The events that followed, however unlikely and fictitious they may seem, are the complete truth, so help me god. The barber, while covering the front of my torso with a huge and brightly patterned bib, started to speak to me. He went, "Aur kaise ho Shetty Saab! Bhabhi aur bachhe kaise hai! Pitaji aaj kal walking ke liye nahi jaate hai kya? ". Translated it reads "How are you Shetty Sir! How's the missus and the kids! Don't see your dad these days, has he stopped his walks?". Now, to put the record straight, my name is not Shetty, I am very surely single, and equally certain that I have not fathered any children. After the barber so casually made such frightful allegations, I had no other choice but to deny them, and deny them vehemently. Which proved ineffectual. The man positively did not listen! He could not be convinced. I'm a relatively big built person, and am a little more aggressive than I need to be at times, but no amount of threats, cajoling or outright screaming would convince the idiot that I am not who he thinks I am. What would you do in such a situation? Do you storm out of there, with one half of your head trimmed, and the other half like a birds nest? or do you calm down, and play the game till you get a decent trim and can prevent any public embarrasment?
I chose the latter route. I surrendered to the situation, and to the immense stubbornness of the idiot who was wielding a sharp blade in the vicinity of my neck, ears and facial area. Yeah, I said to him. The wife's fine, she's spending a lot of money shopping.
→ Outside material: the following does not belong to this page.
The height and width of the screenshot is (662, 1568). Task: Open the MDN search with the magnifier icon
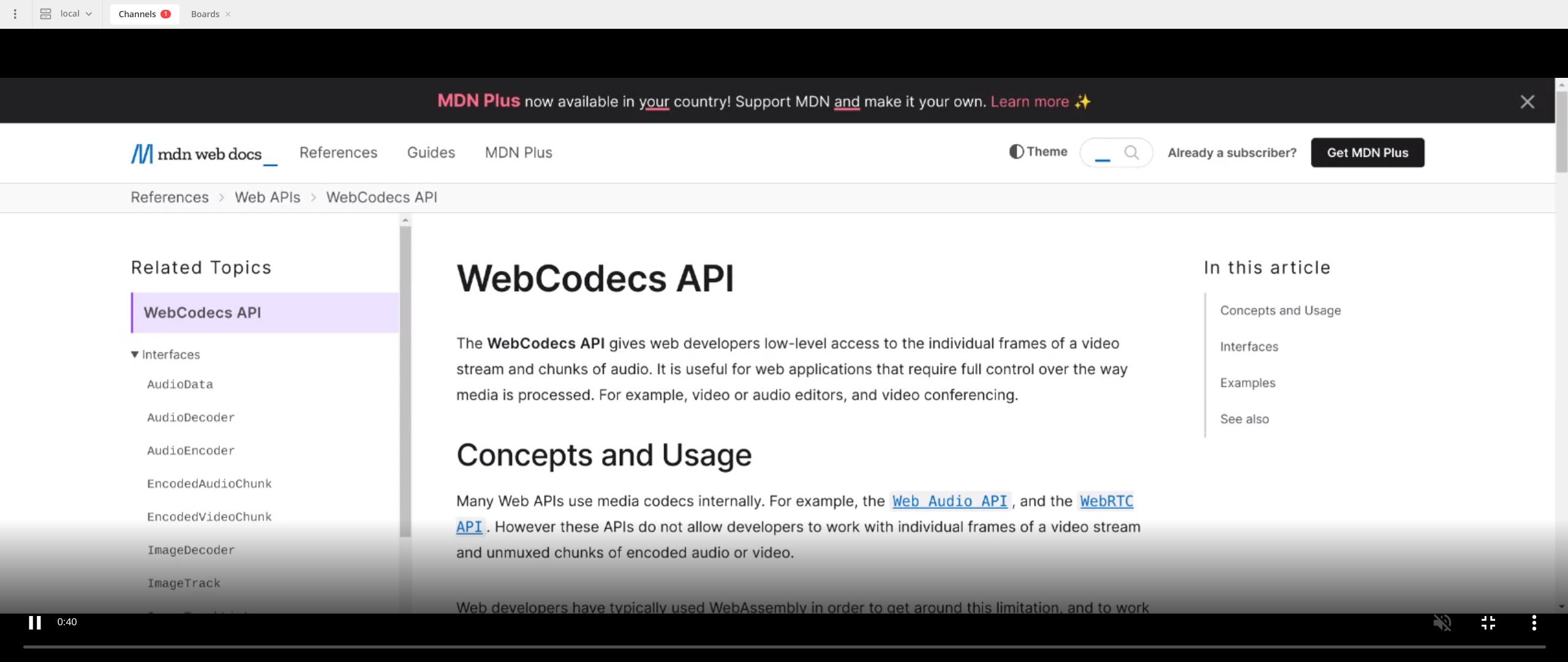[1132, 153]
The kids are very energetic and dont sleep untill 2 AM. My dad doesnt walk in the evenings because of the pollution and prefers his early morning walk. To this, the idiot grins and nods and interjects occassionally with an ummm or an ahhhh or achaa.
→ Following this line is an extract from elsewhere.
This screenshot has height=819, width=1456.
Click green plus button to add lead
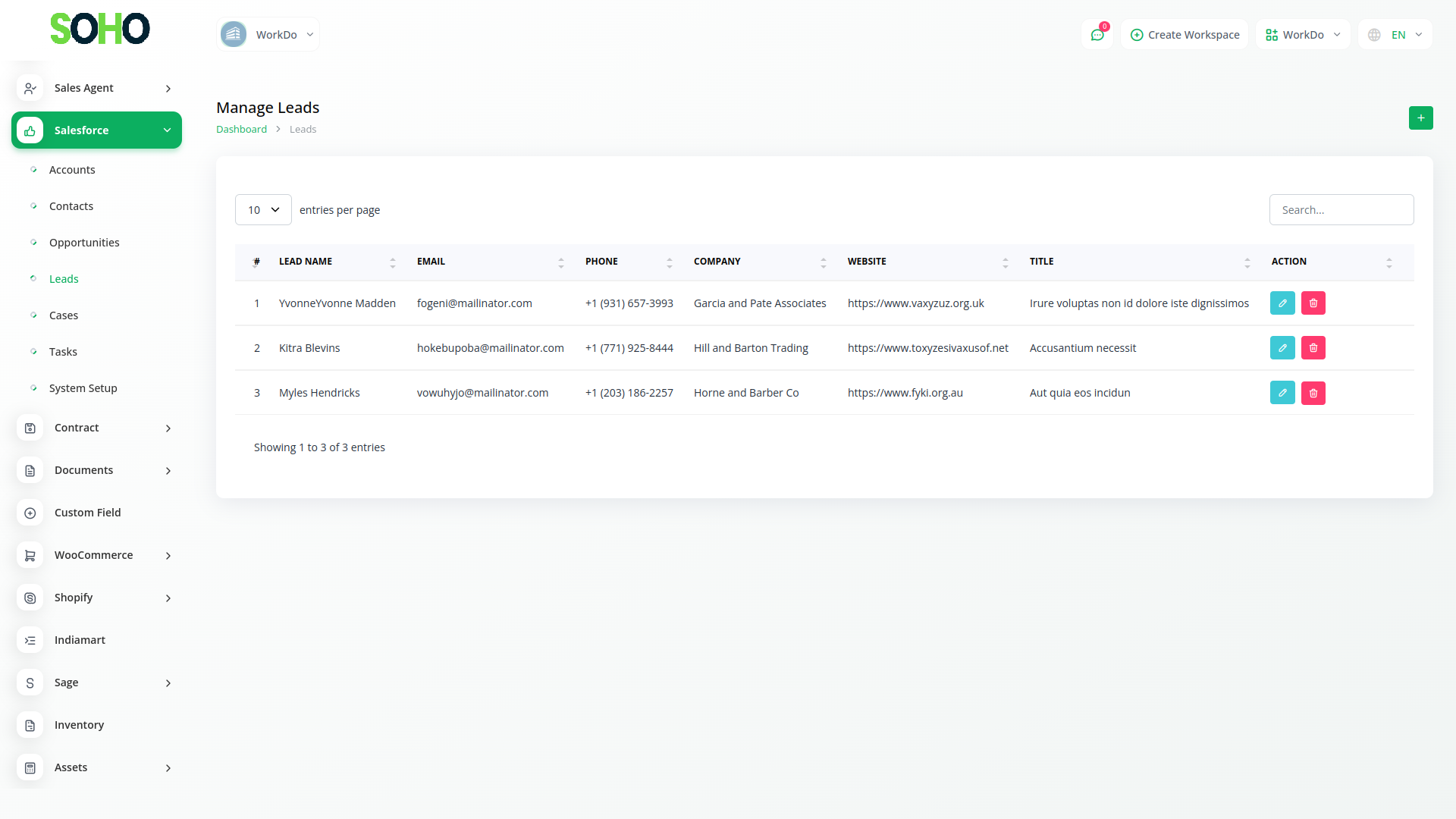click(x=1420, y=118)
Last weekend I visited this saloon again. I am now a part of the inner circle, as far as the coterie of familiar clients and the barber are concerned. I have long conversations with the barber about how my dad had to wear the neck brace for his spondilitis and how my pet labrador is sufferring in the heat of the city. He recommends the herbal oil massage therapy for my dad's aches, while instructing me to use only the herbal hair oil that he sells on my children's scalps. I play my role to perfection everytime, and am a little scared that I am so good at it. In facy, very soon he expects me to get my son in for a haircut. Wait a minute....I dont have a son, do I! Ah! will have to get him transferred into the boarding school out of town.....the wife will be devastated, but children need to be disciplined.